Reactions to Myriad, two weeks later

By Nicholson Price

Two weeks after the Supreme Court held isolated naturally occurring DNA unpatentable in Association for Molecular Pathology v. Myriad Genetics, Inc., there’s been quite a lot of commentary about the case’s implications for the biotech industry and medical science.  I’ll just mention a few here, with the certainty that there will be more to come.  On the practical side, Quest Diagnostics has already announced plans to offer testing for BRCA1 and BRCA2.

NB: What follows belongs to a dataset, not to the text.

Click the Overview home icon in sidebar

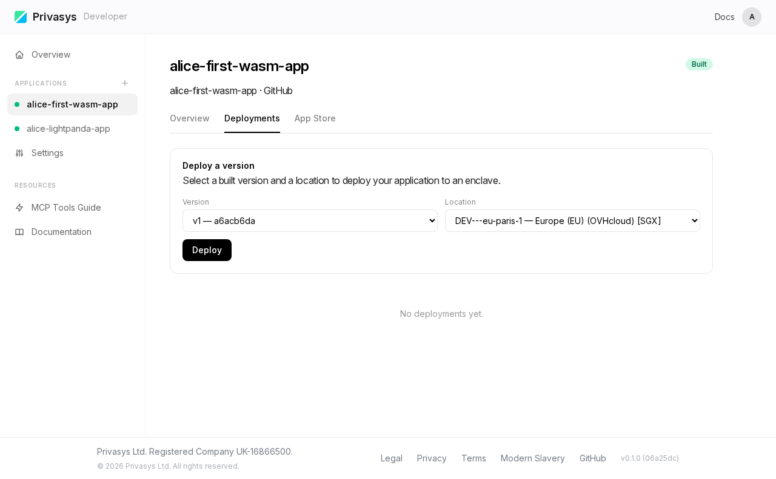19,55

Paul Cole wrote about how Myriad lines up with international views on gene patenting, and concluded it doesn’t, at least not well – in the E.U. and Australia isolated DNA is patentable.  On the other hand, at least the Federal Court of Australia opinion (also against Myriad Genetics), the court relied in part on its conclusion that “in the absence of human intervention, naturally occurring nucleic acid does not exist outside the cell, and ‘isolated’ nucleic acid does not exist inside the cell. Isolated nucleic acid is the product of human intervention involving the extraction and purification of the nucleic acid found in the cell.”  The amicus brief filed by Dr. Eric Lander on behalf of neither party, and co-authored by Glenn Cohen here at the Petrie-Flom Center, points out the error of this conclusion, noting that there is a tremendous amount of isolated DNA present in the human body outside of cells.  Glenn posted extensively on this, and the importance of the brief in the Supreme Court’s reasoning, here.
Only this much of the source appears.